(Collected data entries)
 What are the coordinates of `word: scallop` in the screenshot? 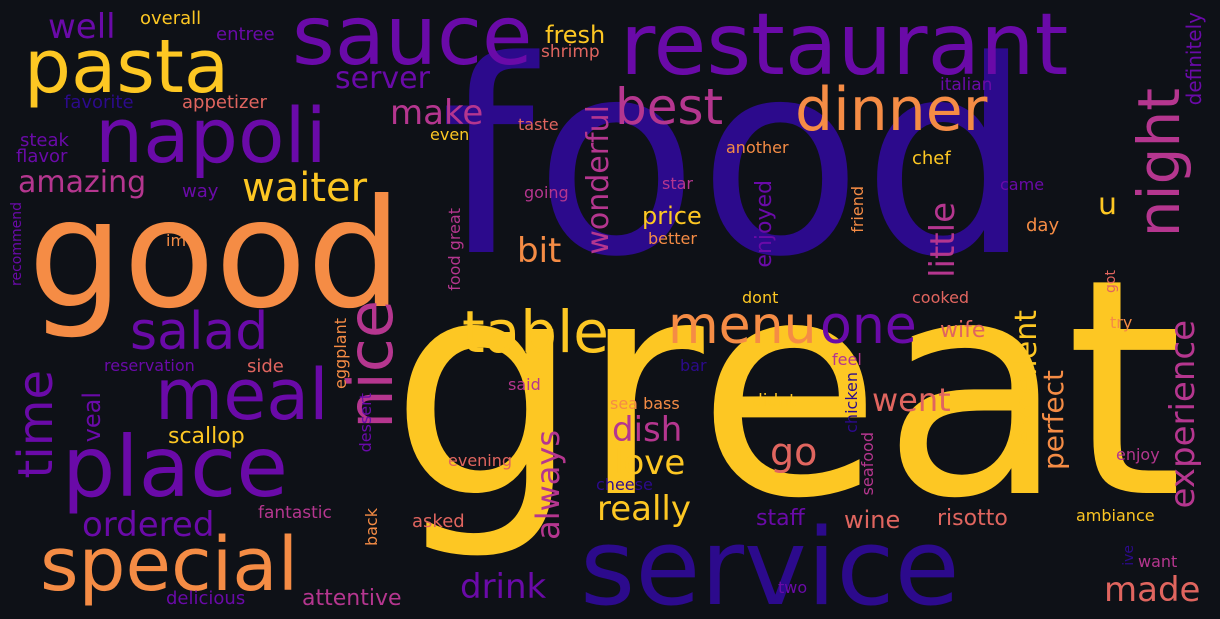 It's located at (206, 436).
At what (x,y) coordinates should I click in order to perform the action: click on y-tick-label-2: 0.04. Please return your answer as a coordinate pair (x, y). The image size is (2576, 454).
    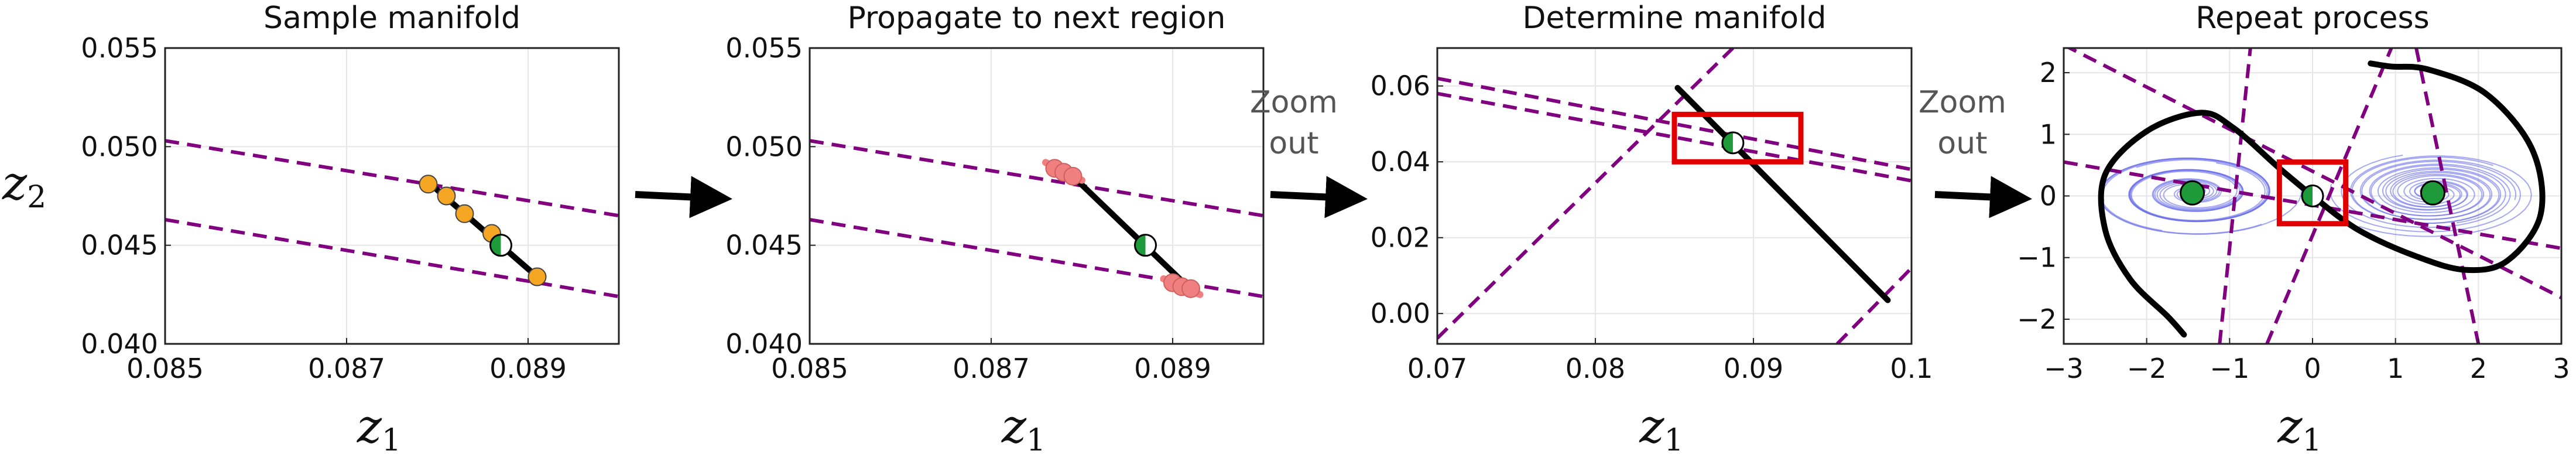
    Looking at the image, I should click on (1400, 162).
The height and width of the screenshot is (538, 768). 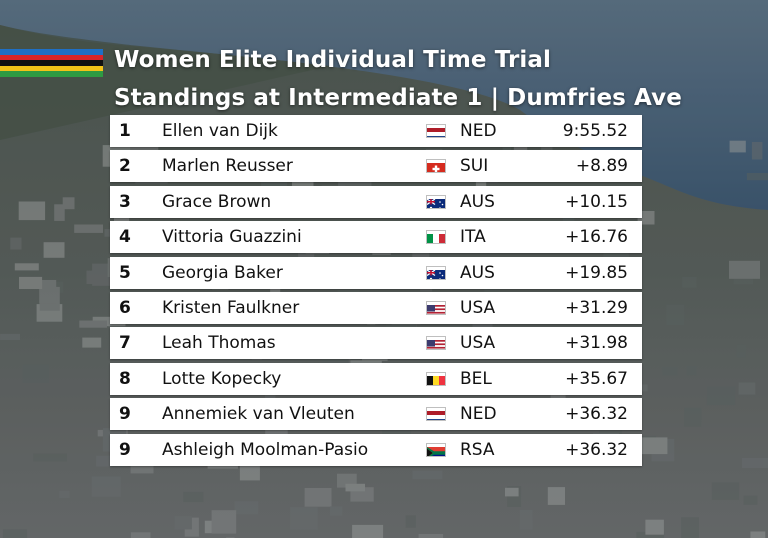 What do you see at coordinates (376, 202) in the screenshot?
I see `standings-row: 3 Grace Brown AUS +10.15` at bounding box center [376, 202].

*Instructions to follow:*
Copy the lines of the material from the line containing "At what (x,y)" up to and including the line containing "Looking at the", reproducing them exactly. Leave out the pictures.

*Response area:*
At what (x,y) coordinates should I click in order to perform the action: click on y-tick-label-2: 0.04. Please return your answer as a coordinate pair (x, y). The image size is (2576, 454).
    Looking at the image, I should click on (1400, 162).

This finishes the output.